Скоробуду не сидится на одном месте. Ему обязательно надо бежать туда, где его нет.

— Вот то-то и оно, — сказал Кролик. — Куда?

— Ну, может быть, он ищет что-нибудь?

— Что? — спросил Кролик.

— Я как раз собирался это сказать, — сказал Пух. Потом он добавил: — Ну, может быть, он ищет эту... эту...

Награду, наверное. Вся наша скоробудовская наука, религия и деловая этика испокон веков внушали нам, что всех нас ожидает где-то впереди Великая Награда и, чтобы быть достойными ее, мы должны всю жизнь работать, работать и работать, как заведенные. Она то ли хранится на небесах, то ли спрятана за еще не открытой молекулой, то ли ждет нас в правительственном номере отеля, но она всегда чуть впереди нас — вот тут, за утлом, с другой стороны земного шара; как обогнешь Луну, так сразу за ближайшей звездочкой...

— Ух! — сказал Пух, приземлившись на пятую точку.

— Вот что бывает, когда засыпаешь на краю письменного стола, — сказал я. — Просыпаешься на полу.

— Но это даже к лучшему, — сказал Пух.

— В каком смысле?

— В том смысле, что мне приснился ужасный кошмар, — сказал он, протирая глаза.

— Дану?

— Да. Мне приснилось, будто я нашел горшок с медом.

— Разве это так ужасно?

— Он от меня убегал, — объяснил Пух. — Горшки не должны вести себя так. Они должны спокойно стоять на месте.

— Да, пожалуй, ты прав.

— А этот горшок все время куда-то уезжал от меня, когда я протягивал к нему лапу, — пожаловался Пух.

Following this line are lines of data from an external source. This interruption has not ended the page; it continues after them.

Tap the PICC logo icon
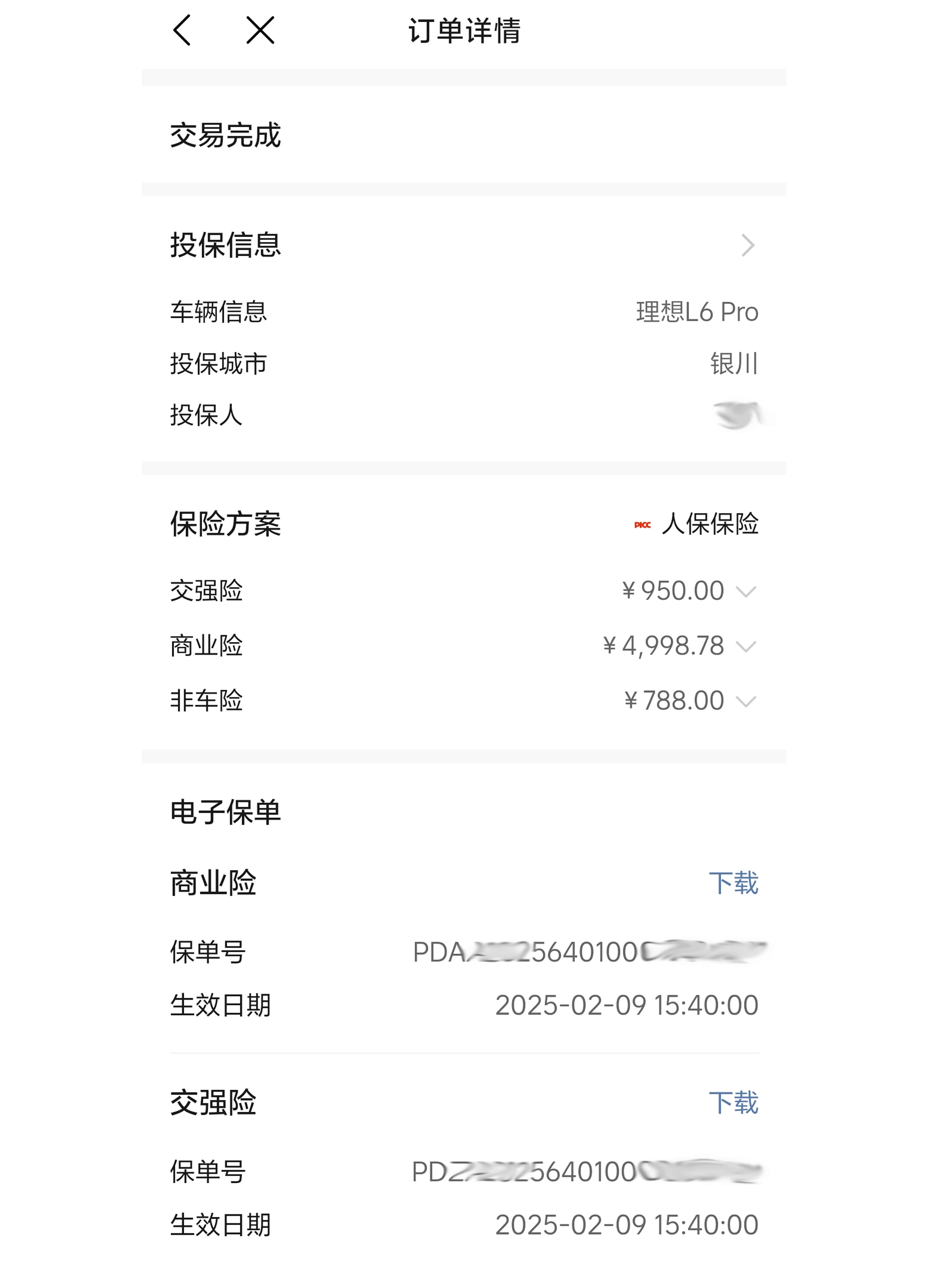The image size is (952, 1270). [x=642, y=525]
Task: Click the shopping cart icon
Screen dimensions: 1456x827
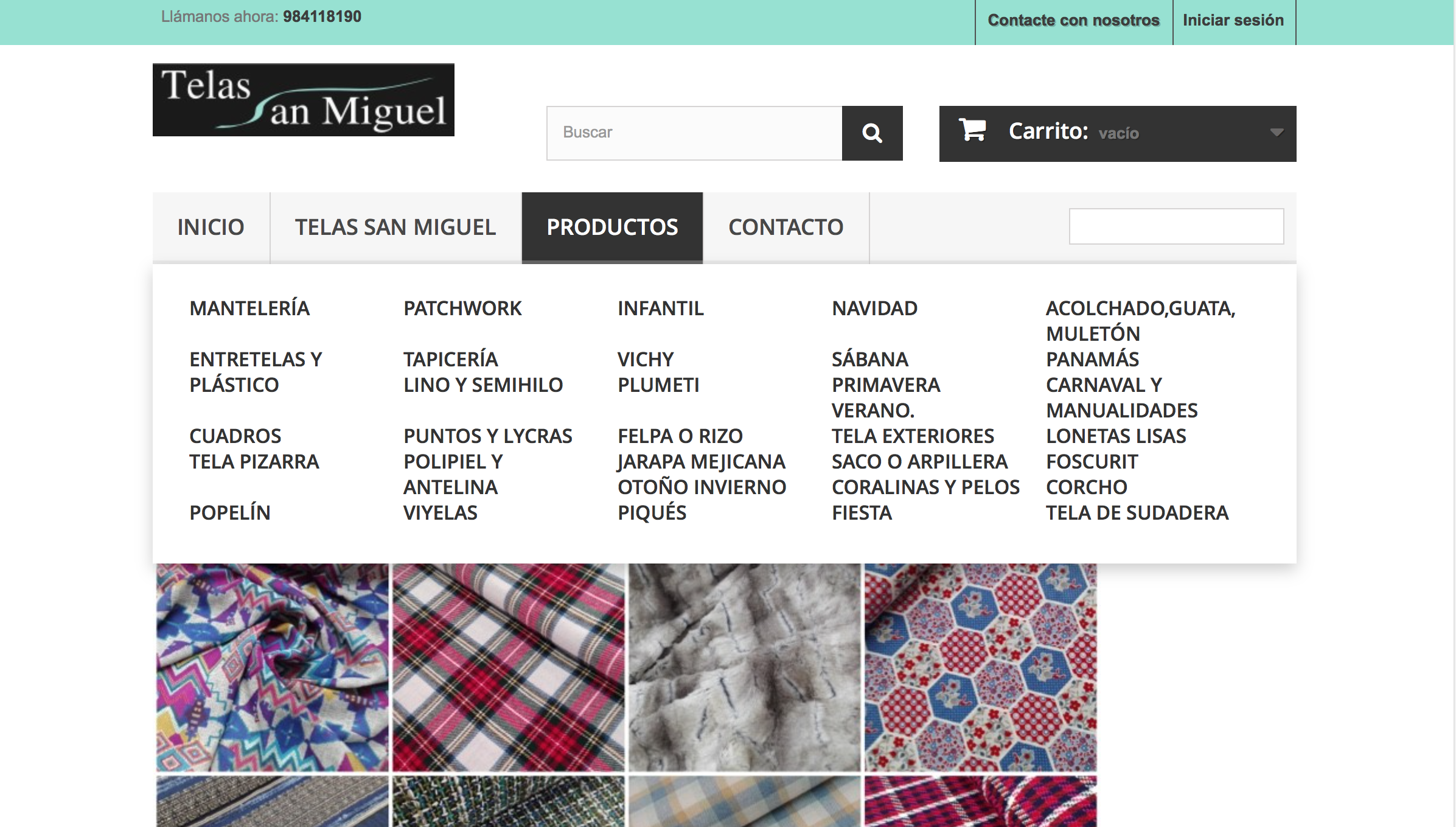Action: (972, 130)
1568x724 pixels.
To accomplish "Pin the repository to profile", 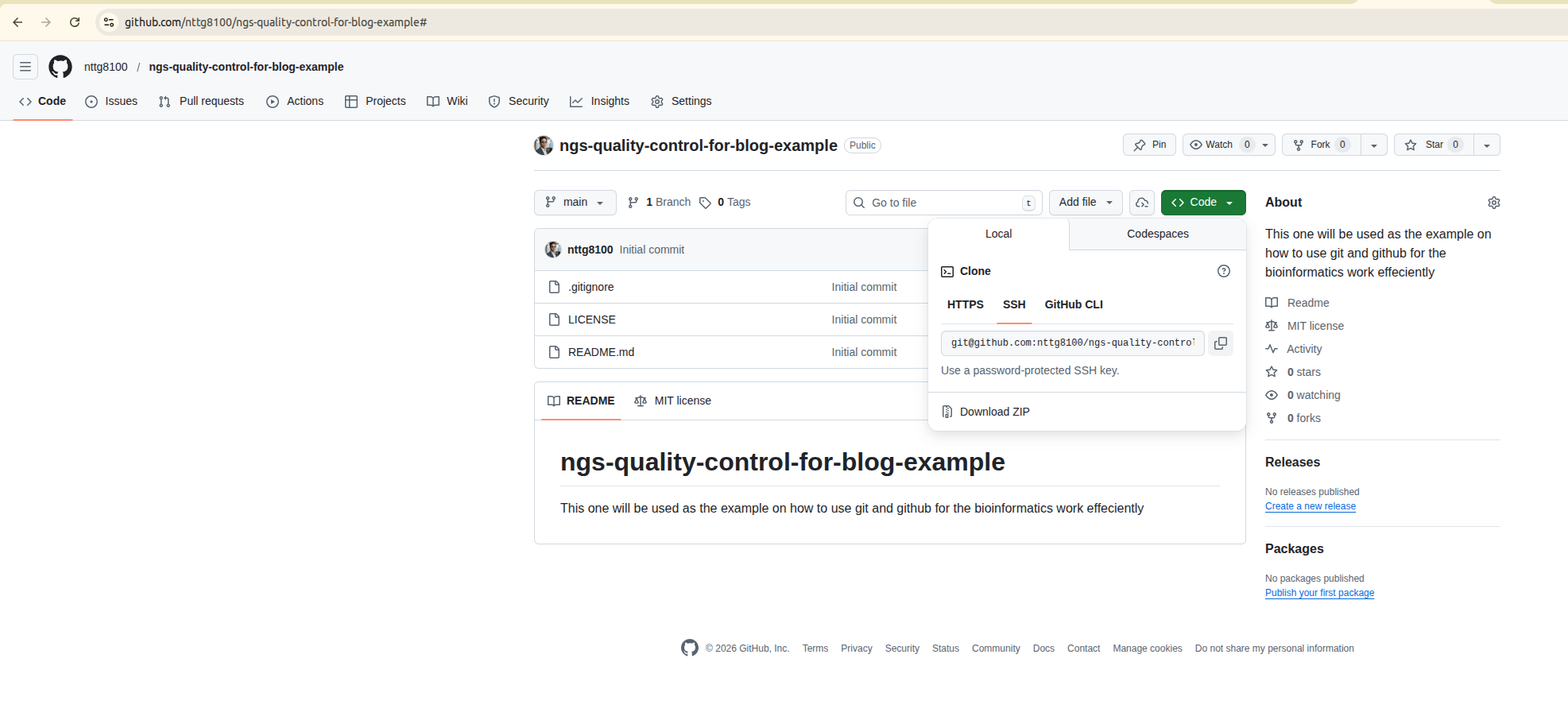I will pyautogui.click(x=1149, y=145).

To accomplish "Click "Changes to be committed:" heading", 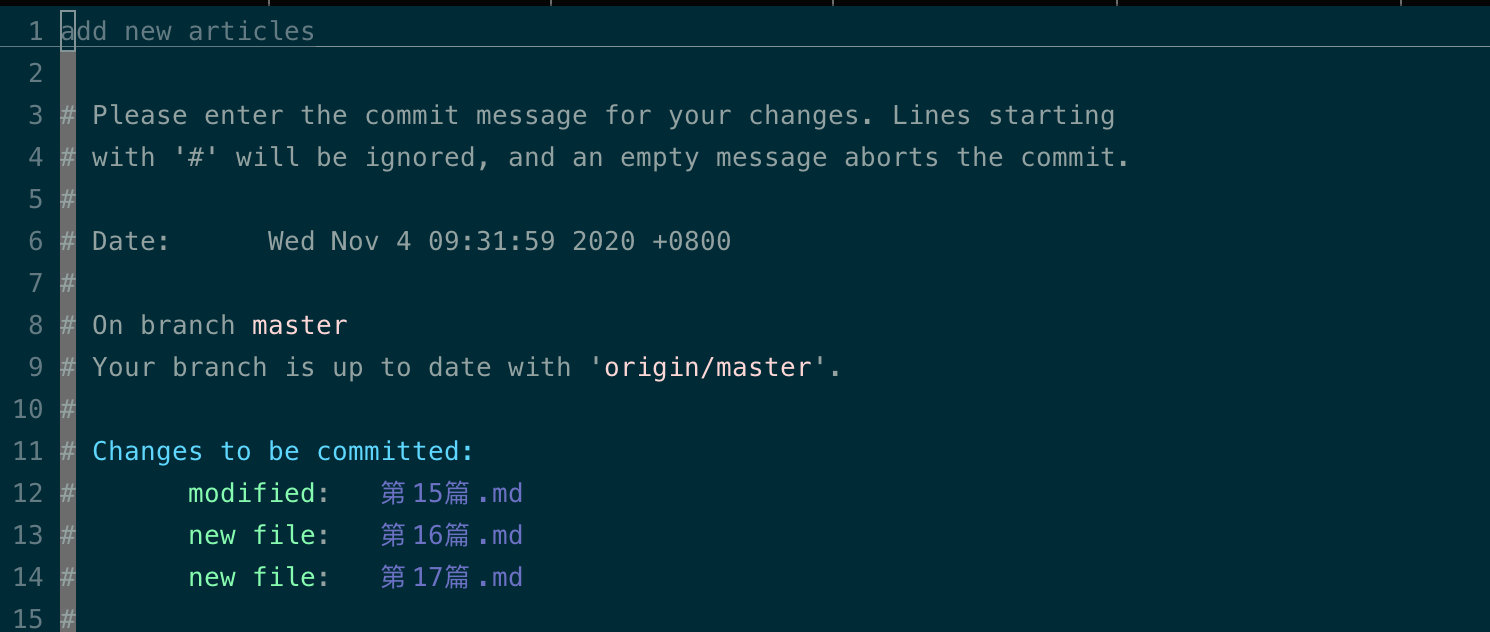I will tap(283, 451).
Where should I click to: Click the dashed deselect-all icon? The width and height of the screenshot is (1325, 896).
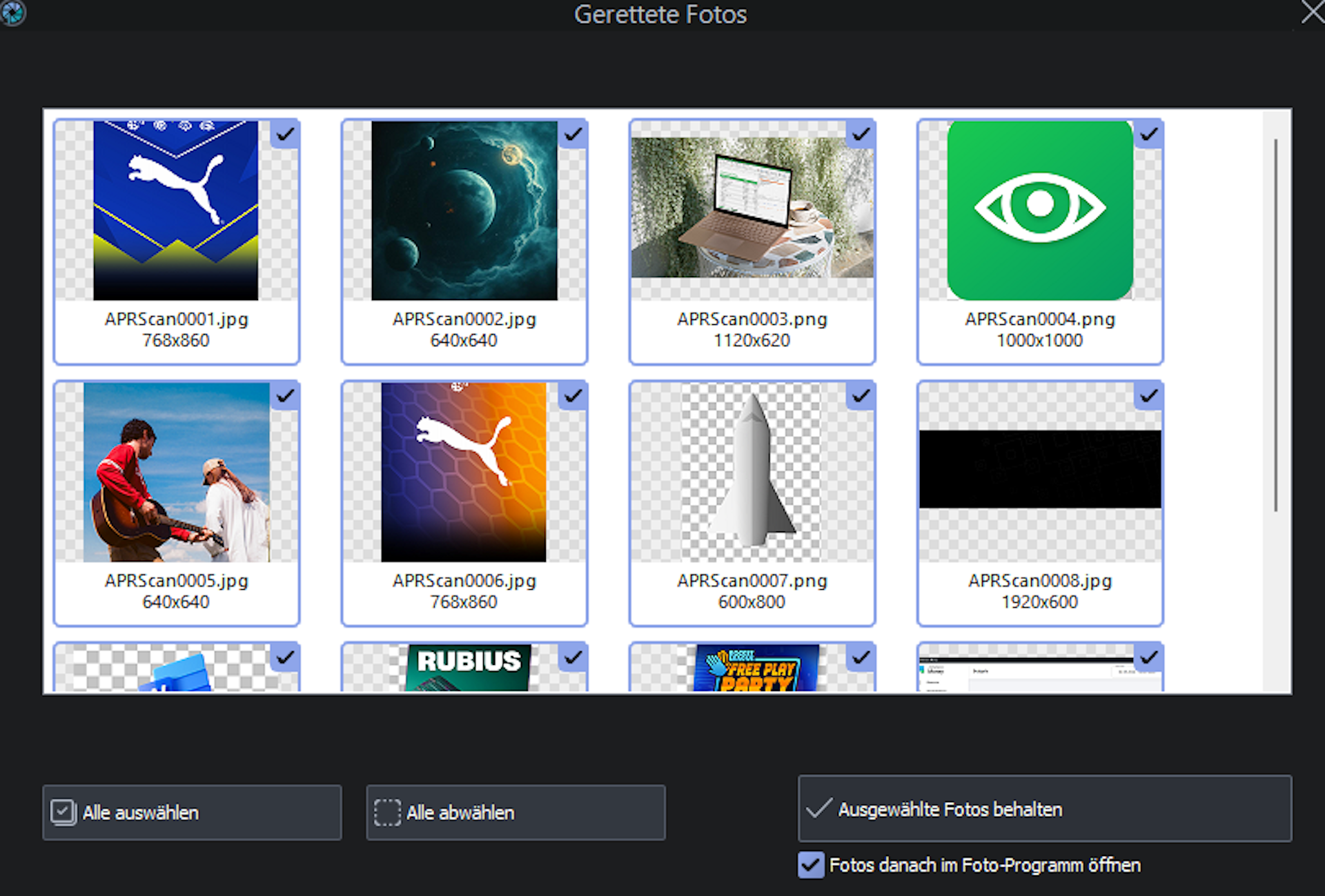pyautogui.click(x=387, y=813)
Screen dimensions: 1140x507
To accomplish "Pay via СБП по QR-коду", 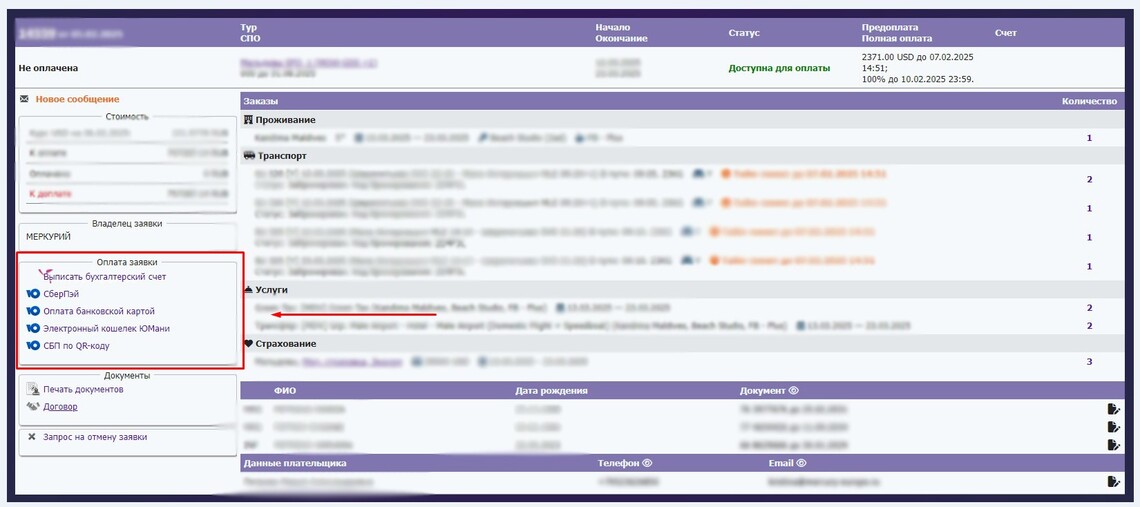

— Кошмар! — сказал я. И добавил, чтобы его утешить: — Но такие сны снятся очень многим.

— Да? — удивился Пух. — Об убегающих горшках?

— О чем-нибудь вроде этого. Они бывают у людей довольно часто, и в этом нет ничего удивительного. Удивительно то, что некоторые и наяву занимаются чем-то подобным.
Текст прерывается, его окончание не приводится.